Estates, and eco-estates in particular, are becoming progressively more common in South Africa. Yet, there is little research into the effects such estates have on the environment. This project will provide information regarding the ability of an eco-estate to maintain faunal communities, by comparing the Atlantic Beach Estate, located in the ecologically-sensitive fynbos in South Africa’s Western Cape, to Blaauwberg, a neighbouring nature reserve.
We aim to quantify the differences in faunal biodiversity between the estate and the nature reserve, comparing differences in the total number of species (species richness), and how the number of individuals is divided among the number of species (evenness). We will use camera traps to monitor large mammals, and sample small mammals using Sherman traps (a rectangular metal trap which captures rodents without causing injury). We will also sample birds via visual observation and vocalisations. We will supplement this ecological data with resident surveys to understand people’s perceptions of nature on the estate.

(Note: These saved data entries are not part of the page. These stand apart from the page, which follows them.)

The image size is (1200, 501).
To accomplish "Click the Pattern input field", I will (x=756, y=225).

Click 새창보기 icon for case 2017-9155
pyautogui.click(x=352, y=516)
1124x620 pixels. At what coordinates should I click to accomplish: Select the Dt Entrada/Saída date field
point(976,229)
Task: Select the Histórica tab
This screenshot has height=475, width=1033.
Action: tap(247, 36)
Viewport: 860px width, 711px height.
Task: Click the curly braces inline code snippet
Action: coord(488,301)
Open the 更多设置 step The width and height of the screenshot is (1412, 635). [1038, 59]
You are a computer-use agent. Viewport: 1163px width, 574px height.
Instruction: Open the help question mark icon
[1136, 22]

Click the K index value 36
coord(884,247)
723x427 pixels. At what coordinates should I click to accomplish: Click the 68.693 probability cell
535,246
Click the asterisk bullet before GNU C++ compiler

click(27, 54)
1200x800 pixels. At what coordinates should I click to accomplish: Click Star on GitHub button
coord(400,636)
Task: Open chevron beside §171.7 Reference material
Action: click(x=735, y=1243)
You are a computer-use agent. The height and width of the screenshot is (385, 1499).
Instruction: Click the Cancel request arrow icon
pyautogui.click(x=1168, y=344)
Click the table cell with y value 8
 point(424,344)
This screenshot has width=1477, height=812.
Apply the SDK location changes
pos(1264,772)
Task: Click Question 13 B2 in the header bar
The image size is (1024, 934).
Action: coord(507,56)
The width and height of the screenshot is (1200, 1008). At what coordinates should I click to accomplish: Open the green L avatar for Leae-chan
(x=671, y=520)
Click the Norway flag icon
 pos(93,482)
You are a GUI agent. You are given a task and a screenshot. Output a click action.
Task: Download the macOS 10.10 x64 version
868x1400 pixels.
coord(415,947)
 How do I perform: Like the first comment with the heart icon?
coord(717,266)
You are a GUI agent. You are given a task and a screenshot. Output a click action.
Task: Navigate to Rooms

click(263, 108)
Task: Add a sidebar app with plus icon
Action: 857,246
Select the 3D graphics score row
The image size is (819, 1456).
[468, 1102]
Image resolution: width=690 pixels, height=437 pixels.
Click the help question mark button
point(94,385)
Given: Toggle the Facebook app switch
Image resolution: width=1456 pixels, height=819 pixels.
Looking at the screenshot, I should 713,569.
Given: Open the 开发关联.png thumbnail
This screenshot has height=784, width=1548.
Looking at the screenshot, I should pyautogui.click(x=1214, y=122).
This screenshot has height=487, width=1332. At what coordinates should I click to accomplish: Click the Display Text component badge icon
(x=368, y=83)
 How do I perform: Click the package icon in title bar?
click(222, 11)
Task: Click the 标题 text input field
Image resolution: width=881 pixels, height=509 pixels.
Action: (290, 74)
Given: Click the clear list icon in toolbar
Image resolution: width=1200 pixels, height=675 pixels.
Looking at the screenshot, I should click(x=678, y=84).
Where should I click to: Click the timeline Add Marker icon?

There is potentially a discrepancy between the expected and actual impacts of estate construction. By critically assessing the actual impact of this eco-estate, we hope to guide future construction in high biodiversity areas.
Our research will inform management practices on the Atlantic Beach Estate by determining why some areas but not others are successfully maintaining natural wildlife populations..
Bird sampling was last done on the estate in 2005; our work will repeat this survey exactly, allowing quantification of changes through time. We will be sampling small and large mammals for the first time, and will provide baseline information against which future surveys can be compared.